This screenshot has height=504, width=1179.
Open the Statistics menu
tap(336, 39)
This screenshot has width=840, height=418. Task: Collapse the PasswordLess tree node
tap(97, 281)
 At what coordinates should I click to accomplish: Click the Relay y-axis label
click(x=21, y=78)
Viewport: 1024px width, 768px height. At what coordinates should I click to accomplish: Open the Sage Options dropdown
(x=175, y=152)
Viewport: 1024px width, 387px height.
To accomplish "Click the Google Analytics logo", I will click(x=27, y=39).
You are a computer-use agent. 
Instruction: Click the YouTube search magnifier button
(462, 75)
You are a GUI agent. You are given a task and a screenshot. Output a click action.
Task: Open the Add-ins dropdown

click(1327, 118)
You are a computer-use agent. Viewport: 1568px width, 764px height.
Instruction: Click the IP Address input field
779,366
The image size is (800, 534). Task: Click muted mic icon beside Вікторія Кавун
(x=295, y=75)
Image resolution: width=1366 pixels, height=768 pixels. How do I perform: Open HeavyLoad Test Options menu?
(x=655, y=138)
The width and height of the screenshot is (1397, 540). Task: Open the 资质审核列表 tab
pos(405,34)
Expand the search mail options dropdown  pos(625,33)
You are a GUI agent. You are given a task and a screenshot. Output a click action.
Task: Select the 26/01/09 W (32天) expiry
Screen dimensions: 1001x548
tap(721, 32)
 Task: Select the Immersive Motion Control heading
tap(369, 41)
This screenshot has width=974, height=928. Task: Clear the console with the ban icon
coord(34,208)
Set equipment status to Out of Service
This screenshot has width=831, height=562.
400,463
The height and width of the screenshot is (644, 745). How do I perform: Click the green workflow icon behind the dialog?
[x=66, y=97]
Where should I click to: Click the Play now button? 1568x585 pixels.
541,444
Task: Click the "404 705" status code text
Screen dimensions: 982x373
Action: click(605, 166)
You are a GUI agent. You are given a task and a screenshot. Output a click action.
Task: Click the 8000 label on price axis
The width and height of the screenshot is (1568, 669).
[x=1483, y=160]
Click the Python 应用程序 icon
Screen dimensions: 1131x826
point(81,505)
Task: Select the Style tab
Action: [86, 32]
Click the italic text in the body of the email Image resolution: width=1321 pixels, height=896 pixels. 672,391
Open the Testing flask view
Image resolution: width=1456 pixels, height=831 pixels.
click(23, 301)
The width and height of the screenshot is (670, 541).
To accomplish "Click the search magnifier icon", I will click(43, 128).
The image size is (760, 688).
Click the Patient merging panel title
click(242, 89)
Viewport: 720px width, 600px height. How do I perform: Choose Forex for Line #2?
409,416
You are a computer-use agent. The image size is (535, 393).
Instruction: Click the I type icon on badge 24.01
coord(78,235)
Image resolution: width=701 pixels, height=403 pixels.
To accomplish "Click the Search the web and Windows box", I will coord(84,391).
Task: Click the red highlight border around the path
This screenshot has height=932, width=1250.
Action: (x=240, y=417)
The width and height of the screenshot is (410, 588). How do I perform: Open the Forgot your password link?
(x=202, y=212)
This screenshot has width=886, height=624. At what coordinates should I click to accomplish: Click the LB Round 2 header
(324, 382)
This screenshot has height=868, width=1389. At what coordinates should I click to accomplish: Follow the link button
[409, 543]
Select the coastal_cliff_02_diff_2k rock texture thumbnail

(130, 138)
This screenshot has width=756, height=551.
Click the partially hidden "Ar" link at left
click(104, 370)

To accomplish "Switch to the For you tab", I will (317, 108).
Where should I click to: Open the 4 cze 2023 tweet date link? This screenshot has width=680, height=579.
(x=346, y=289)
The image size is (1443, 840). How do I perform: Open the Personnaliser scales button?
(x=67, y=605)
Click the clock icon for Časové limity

________________

Work to be completed: Go through the records above. Copy each line in which the string "computer" appears.

Solution to this problem:
You are a computer-use agent. 
You are a computer-use agent. Viewport: 1568px width, 764px height.
You are a computer-use agent. The image size is (535, 393).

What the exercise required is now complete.